Cuando exploró su galería, la Shelley aseguró haber tropezado con algo único: los últimos escritos de la sibila. Mary no oyó sus lamentos, ni vio su maltrecho cuerpo, pero recogió del suelo unas hojas en verso, con textos en idiomas antiguos y modernos, que anunciaban la llegada de un inminente fin del mundo. La escritora se llevó a casa aquellas líneas y armó con ellas un libro, El último hombre. La fama de Frankenstein siempre opacó aquel trabajo, pero leído hoy produce más escalofríos que su monstruo hecho de cadáveres.

El último hombre arranca en el año 2092, cuando una extraña peste llegada de China causa estragos en el mundo. El mal alcanzará Italia, luego Inglaterra, provocará desórdenes sociales, una desestabilización política sin precedentes y hasta la aparición de un nuevo mesías. Y, al final, solo un superviviente, un cierto Lionel Verney, escribirá un diario con lo sucedido, sabiendo que será lo último que dejará atrás nuestra especie.

He vuelto a Nápoles, entre otras cosas, para reconstruir los pasos de Mary e identificar su fuente de inspiración. El antro de la sibila cumana no ha cambiado apenas. Su magnetismo sigue intacto. Excavado hacia el 750 a.C., ese agujero trapezoidal, magnético, ejerce todavía un extraño influjo en el visitante. Se trata de un escenario que lo mismo podría adaptarse a una novela histórica que a una de ciencia-ficción. Se percibe cierta «presencia» en su galería, un susurro sutil que hiela la sangre. Seguramente, deduzco, Mary se dejó llevar por él, retorciendo más tarde sus recuerdos hasta transformarlos en novela. Todos los escritores lo hacemos. Pero ha sido ahora, al regresar al centro de Nápoles, cuando me he dado cuenta de algo más. Recorriendo sus callejuelas, caigo al fin en por qué hizo nacer aquí a su famoso doctor. En la catedral, tres días cada año, se produce aún un fenómeno que los Shelley admiraron: la vuelta a la vida, al estado líquido, de la ampolla con la sangre de San Genaro. El «milagro de la licuefacción» parece sacado del laboratorio de don Viktor. De hecho, si todo va bien, el prodigio volverá a repetirse este viernes y la ciudad entera volverá a estremecerse con él.

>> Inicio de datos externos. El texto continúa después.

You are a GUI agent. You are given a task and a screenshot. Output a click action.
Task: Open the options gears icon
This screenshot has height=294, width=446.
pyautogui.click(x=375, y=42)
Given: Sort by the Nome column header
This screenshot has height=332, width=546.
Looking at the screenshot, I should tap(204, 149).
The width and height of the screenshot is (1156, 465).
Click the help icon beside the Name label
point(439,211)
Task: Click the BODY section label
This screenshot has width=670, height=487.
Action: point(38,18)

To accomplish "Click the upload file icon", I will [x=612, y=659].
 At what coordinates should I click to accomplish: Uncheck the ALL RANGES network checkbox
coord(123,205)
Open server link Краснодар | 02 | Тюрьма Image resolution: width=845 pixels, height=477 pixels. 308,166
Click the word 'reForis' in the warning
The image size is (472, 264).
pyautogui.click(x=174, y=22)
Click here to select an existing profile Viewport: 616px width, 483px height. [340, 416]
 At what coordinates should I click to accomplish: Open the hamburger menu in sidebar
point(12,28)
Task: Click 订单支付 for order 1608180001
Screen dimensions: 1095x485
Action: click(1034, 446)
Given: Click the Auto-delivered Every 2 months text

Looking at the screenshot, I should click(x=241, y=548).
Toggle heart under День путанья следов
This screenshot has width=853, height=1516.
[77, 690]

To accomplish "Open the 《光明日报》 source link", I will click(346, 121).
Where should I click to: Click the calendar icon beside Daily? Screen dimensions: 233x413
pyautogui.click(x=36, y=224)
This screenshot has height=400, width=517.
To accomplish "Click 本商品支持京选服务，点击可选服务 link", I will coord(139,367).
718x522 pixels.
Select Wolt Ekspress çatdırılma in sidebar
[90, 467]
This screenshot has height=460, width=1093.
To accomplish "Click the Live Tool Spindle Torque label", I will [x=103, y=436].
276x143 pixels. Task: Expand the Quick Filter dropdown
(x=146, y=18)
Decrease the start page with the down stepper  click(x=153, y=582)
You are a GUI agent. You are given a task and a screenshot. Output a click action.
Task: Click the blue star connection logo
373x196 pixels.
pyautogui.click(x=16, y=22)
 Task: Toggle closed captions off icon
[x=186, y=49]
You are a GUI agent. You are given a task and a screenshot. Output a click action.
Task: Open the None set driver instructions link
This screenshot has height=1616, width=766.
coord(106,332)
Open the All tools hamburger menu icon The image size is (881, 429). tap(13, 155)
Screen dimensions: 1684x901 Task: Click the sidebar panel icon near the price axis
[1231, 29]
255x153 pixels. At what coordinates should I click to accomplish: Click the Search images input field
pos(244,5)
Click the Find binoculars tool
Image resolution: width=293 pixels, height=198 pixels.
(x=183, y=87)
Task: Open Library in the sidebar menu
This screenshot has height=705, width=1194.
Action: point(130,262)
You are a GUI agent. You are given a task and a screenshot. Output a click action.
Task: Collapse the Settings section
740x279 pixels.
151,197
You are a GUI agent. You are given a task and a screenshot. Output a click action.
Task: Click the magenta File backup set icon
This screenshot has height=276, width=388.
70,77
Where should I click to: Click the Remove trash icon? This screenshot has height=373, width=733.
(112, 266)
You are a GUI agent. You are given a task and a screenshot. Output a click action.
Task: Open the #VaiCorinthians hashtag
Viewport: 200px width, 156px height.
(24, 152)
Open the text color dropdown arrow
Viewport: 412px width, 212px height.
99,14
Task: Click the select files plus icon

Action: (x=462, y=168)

Pero creo que Frankenstein tiene una deuda más con Nápoles. En concreto, con dos enigmáticas «máquinas anatómicas» construidas hacia 1763 por un noble napolitano llamado Raimundo di Sangro. Las visité por primera vez treinta años atrás y lo que escribí entonces sobre ellas causó un gran revuelo. Di Sangro había logrado petrificar, mediante un procedimiento desconocido, el sistema venoso y arterial de un hombre y una mujer. Colgados en sendos armarios, hoy los turistas los contemplan con horror. El espectáculo es dantesco, pero desde hace una década –tras la restauración de la capilla que los alberga– ambas «máquinas» se han convertido en una gran atracción. ¡Y no hay quien me quite de la cabeza que Mary Shelley las visitó antes que nadie!

Ahora estoy seguro: terribilis est locus iste. Este lugar de la tierra es tan terrible como inspirador.

Javier Sierra es escritor y premio Planeta de novela.